-------- Data provided --------
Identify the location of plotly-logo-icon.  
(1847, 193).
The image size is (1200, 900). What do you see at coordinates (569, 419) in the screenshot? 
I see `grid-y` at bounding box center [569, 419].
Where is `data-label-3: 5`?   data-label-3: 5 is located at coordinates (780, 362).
--------
◆ About this exercise ◆
Please write out each of these records again, keeping every line as it is.

◆ Response to this exercise ◆
Identify the location of plotly-logo-icon.  
(1847, 193).
The image size is (1200, 900). What do you see at coordinates (569, 419) in the screenshot? 
I see `grid-y` at bounding box center [569, 419].
Where is `data-label-3: 5`?   data-label-3: 5 is located at coordinates (780, 362).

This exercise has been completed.